Stored records
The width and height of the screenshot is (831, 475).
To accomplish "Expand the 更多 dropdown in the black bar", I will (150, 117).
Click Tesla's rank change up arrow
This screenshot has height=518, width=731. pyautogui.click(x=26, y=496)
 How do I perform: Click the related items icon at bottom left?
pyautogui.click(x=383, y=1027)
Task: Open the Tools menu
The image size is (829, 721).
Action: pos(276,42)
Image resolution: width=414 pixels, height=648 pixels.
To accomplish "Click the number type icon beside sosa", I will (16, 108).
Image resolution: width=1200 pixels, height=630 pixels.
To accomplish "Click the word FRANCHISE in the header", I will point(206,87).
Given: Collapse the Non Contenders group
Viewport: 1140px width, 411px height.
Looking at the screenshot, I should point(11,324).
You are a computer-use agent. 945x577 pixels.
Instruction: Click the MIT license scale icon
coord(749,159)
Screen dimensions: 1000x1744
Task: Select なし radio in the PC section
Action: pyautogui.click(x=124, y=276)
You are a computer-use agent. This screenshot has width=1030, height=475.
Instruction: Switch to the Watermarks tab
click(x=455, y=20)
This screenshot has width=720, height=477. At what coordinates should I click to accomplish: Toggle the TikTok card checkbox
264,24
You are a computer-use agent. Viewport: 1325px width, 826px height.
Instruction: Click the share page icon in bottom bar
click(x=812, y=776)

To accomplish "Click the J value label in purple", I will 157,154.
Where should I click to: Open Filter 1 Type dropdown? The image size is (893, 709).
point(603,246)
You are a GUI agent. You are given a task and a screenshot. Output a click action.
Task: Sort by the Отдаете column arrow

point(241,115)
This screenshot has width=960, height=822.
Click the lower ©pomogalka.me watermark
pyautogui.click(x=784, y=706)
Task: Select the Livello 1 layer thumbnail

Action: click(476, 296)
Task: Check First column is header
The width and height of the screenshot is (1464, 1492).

**What the task requires:** How many lines of the entries above contain the word "header"? Give the number alone.

**Solution to this task:** 2